- **Objective**: Rewrite the material from the line with "Click the checkered finish flag icon" up to and including the line with "Viewport: 588px width, 330px", putting "fire" in place of "flame" and keeping everything else the same. Omit the pictures from your answer.

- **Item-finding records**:
++++++++

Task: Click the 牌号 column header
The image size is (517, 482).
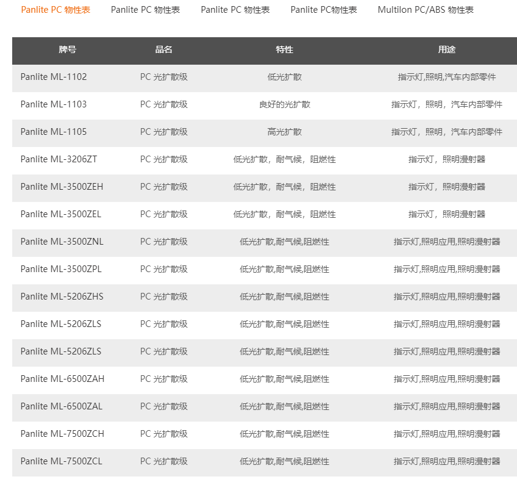Action: [67, 50]
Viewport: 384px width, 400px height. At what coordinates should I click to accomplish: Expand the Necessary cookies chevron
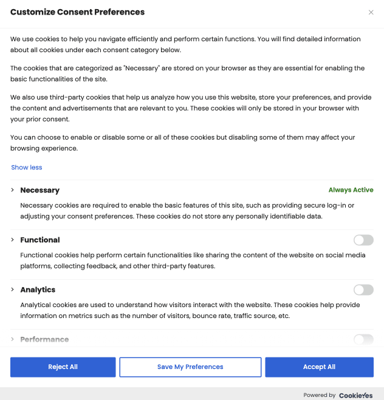click(x=12, y=190)
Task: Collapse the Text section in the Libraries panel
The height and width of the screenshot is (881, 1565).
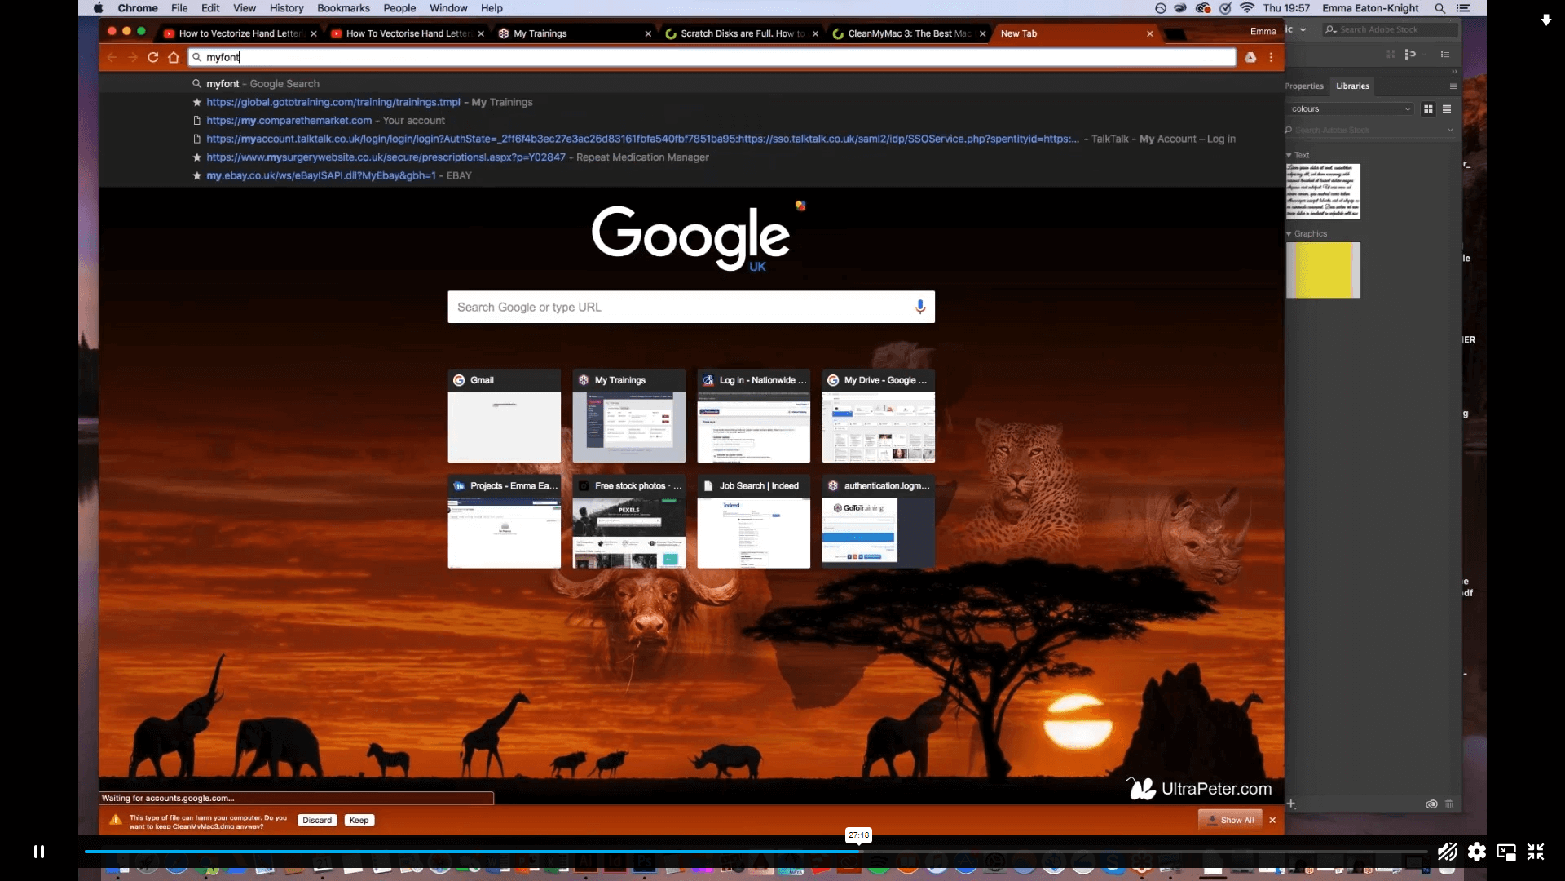Action: tap(1289, 154)
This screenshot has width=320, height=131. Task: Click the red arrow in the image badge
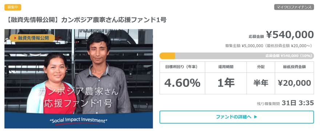(15, 38)
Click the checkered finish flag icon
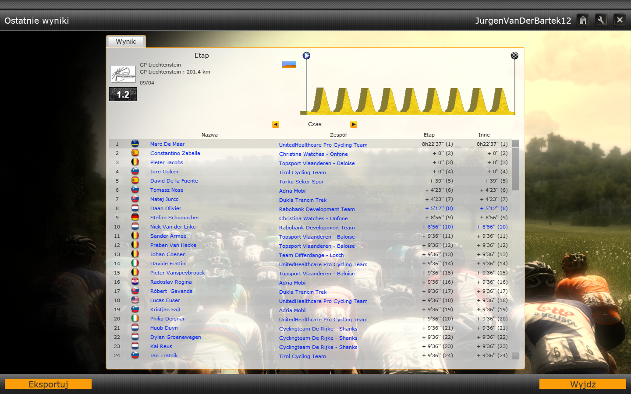This screenshot has height=394, width=631. (514, 56)
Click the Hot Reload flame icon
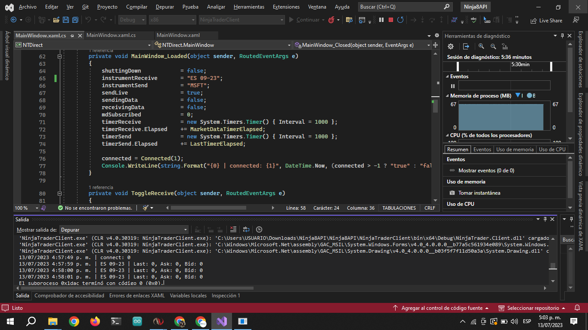Viewport: 588px width, 330px height. tap(331, 20)
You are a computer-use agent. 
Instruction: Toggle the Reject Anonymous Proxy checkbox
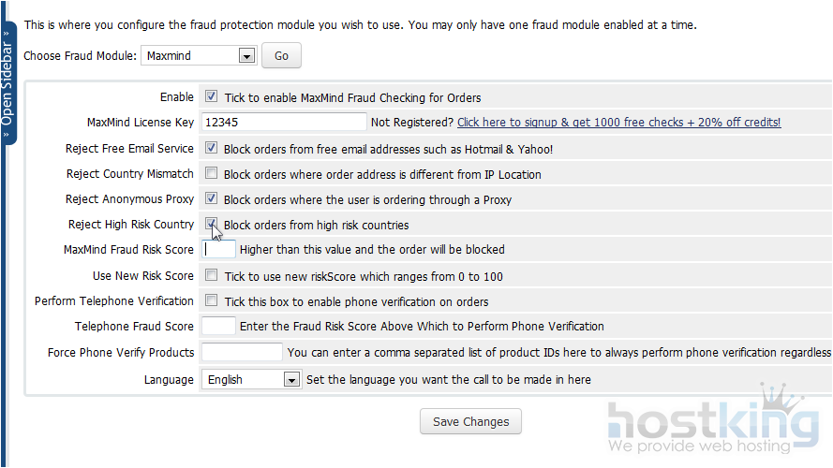click(212, 198)
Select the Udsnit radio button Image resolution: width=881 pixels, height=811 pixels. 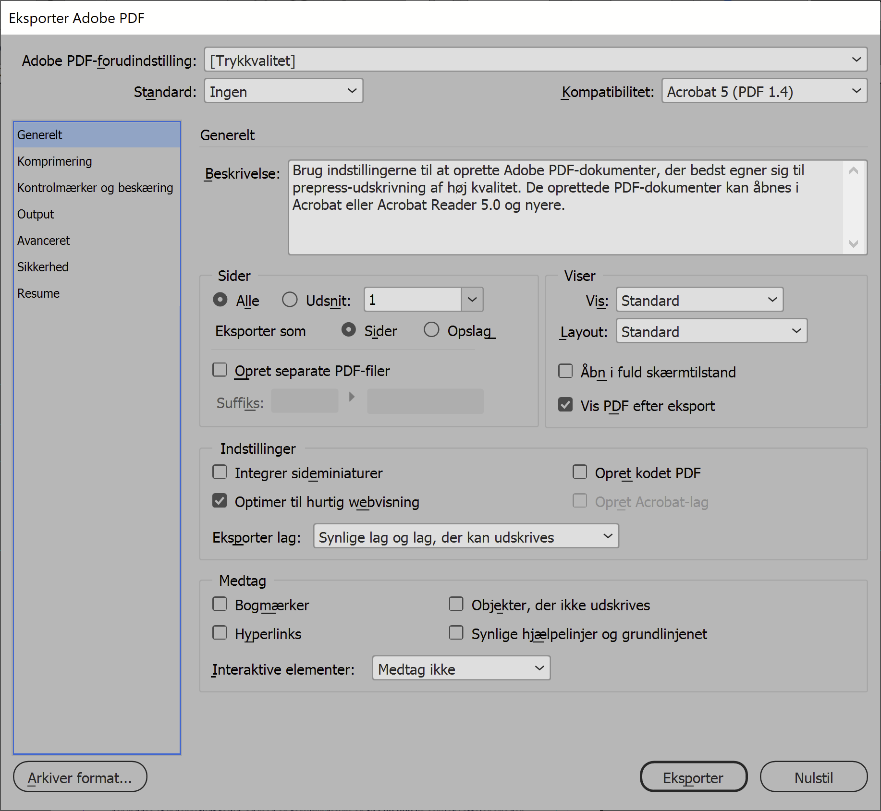290,299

++++++++

- **Completed exercise**:
Click the checkered finish flag icon
This screenshot has height=394, width=631. (514, 56)
Click the Hot Reload fire icon
Viewport: 588px width, 330px height. tap(331, 20)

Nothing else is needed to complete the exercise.